⟨
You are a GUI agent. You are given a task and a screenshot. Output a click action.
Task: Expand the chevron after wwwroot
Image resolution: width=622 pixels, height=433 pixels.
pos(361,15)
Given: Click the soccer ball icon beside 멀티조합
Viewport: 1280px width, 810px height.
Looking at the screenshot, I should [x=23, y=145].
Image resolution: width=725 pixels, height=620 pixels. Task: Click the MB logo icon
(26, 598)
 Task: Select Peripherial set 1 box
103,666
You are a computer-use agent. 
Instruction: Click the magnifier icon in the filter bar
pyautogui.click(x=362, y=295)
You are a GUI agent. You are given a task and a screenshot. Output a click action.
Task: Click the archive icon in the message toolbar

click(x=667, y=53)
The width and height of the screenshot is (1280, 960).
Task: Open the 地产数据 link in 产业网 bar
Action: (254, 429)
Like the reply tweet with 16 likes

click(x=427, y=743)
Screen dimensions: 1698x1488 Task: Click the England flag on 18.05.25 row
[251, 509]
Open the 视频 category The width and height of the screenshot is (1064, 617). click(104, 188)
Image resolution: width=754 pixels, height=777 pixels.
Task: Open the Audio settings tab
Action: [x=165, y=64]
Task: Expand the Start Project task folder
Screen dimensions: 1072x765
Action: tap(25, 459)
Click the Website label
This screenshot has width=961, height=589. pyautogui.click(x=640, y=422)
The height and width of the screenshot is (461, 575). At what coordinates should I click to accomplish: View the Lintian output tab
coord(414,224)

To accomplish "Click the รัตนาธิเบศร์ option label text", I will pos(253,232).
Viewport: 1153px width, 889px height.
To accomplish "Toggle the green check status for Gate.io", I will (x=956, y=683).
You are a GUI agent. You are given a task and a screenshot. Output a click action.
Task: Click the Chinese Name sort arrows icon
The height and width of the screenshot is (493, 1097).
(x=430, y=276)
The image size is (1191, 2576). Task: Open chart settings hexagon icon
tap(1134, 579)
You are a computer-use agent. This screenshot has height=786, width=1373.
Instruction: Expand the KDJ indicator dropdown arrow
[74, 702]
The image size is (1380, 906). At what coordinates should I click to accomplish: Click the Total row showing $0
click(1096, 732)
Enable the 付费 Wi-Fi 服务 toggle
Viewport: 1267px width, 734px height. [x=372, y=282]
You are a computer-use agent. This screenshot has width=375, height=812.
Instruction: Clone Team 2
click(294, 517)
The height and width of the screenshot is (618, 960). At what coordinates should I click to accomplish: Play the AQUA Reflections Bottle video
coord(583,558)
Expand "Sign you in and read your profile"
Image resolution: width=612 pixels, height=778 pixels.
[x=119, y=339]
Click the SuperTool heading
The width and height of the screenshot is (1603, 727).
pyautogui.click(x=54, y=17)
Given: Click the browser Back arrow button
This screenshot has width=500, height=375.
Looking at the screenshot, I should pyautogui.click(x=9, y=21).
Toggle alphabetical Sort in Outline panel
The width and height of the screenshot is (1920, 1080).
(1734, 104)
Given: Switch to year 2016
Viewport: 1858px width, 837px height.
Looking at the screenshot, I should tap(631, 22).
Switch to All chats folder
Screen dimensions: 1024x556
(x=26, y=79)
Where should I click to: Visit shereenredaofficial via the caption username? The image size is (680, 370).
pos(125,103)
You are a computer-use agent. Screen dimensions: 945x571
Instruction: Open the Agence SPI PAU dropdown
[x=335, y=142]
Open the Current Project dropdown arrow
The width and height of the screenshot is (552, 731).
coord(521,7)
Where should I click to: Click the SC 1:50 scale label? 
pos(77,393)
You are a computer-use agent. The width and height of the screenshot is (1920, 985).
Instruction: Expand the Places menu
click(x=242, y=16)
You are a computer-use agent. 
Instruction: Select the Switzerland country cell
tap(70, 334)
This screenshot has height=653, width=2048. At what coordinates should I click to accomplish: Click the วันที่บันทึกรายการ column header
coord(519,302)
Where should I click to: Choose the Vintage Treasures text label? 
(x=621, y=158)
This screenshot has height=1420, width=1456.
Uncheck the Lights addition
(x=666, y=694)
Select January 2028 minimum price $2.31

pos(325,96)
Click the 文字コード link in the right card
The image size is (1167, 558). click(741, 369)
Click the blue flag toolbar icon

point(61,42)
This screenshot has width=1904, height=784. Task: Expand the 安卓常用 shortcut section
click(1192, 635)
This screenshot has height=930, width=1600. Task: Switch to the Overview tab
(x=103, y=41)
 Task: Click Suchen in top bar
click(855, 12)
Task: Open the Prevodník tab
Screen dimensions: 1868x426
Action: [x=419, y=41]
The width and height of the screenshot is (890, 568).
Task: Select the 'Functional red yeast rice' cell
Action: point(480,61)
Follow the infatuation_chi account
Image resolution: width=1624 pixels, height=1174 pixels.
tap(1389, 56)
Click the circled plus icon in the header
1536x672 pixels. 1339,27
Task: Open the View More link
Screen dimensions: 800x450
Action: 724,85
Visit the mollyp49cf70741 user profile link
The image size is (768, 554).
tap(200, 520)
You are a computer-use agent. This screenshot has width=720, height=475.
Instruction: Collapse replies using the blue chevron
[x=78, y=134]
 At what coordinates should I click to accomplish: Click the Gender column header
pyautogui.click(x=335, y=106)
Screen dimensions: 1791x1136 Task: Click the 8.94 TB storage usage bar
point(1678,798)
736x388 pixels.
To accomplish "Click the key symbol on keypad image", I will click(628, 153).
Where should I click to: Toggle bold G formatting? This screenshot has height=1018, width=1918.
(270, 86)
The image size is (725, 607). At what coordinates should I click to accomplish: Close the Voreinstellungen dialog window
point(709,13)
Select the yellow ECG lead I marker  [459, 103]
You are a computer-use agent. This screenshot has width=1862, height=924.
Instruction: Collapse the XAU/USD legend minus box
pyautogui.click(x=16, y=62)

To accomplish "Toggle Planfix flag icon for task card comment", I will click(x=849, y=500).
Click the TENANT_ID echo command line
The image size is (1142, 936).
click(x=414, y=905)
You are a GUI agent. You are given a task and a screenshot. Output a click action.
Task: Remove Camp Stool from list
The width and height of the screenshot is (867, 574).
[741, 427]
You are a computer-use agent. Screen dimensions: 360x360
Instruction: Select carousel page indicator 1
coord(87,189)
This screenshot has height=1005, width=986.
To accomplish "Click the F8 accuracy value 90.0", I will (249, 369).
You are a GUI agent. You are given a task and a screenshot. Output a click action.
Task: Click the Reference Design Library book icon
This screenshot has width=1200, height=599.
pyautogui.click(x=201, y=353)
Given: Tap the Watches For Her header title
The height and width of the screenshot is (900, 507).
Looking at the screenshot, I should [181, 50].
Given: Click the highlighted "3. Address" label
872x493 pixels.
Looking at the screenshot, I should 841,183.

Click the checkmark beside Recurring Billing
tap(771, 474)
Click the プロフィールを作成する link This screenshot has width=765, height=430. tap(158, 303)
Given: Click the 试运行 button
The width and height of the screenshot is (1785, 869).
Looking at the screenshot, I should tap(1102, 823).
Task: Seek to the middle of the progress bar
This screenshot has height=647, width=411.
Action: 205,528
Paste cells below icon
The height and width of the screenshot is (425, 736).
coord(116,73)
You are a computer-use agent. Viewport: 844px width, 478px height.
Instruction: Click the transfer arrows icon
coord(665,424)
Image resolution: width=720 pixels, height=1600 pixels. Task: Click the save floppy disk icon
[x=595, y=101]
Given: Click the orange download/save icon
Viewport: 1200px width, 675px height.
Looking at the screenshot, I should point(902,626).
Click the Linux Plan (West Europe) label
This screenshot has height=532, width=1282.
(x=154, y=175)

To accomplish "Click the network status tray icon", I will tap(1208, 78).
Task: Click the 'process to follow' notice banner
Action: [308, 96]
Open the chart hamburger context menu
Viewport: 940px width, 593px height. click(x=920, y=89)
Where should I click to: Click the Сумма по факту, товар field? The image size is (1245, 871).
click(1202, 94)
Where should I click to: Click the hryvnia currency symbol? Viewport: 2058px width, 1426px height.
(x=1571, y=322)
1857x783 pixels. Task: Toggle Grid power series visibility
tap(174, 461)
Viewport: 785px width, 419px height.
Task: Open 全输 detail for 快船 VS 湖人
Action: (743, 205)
⟩
▶ [EXERCISE GOAL] Starting with the line with "You are a computer-use agent. Viewport: 844px" above and going on through the line with "Given: Click the orange download/save icon", transcribe every line exactly, both ends included, and add nothing.

▶ [SOLUTION TO THE PROBLEM]
You are a computer-use agent. Viewport: 844px width, 478px height.
Instruction: Click the transfer arrows icon
coord(665,424)
Image resolution: width=720 pixels, height=1600 pixels. Task: Click the save floppy disk icon
[x=595, y=101]
Given: Click the orange download/save icon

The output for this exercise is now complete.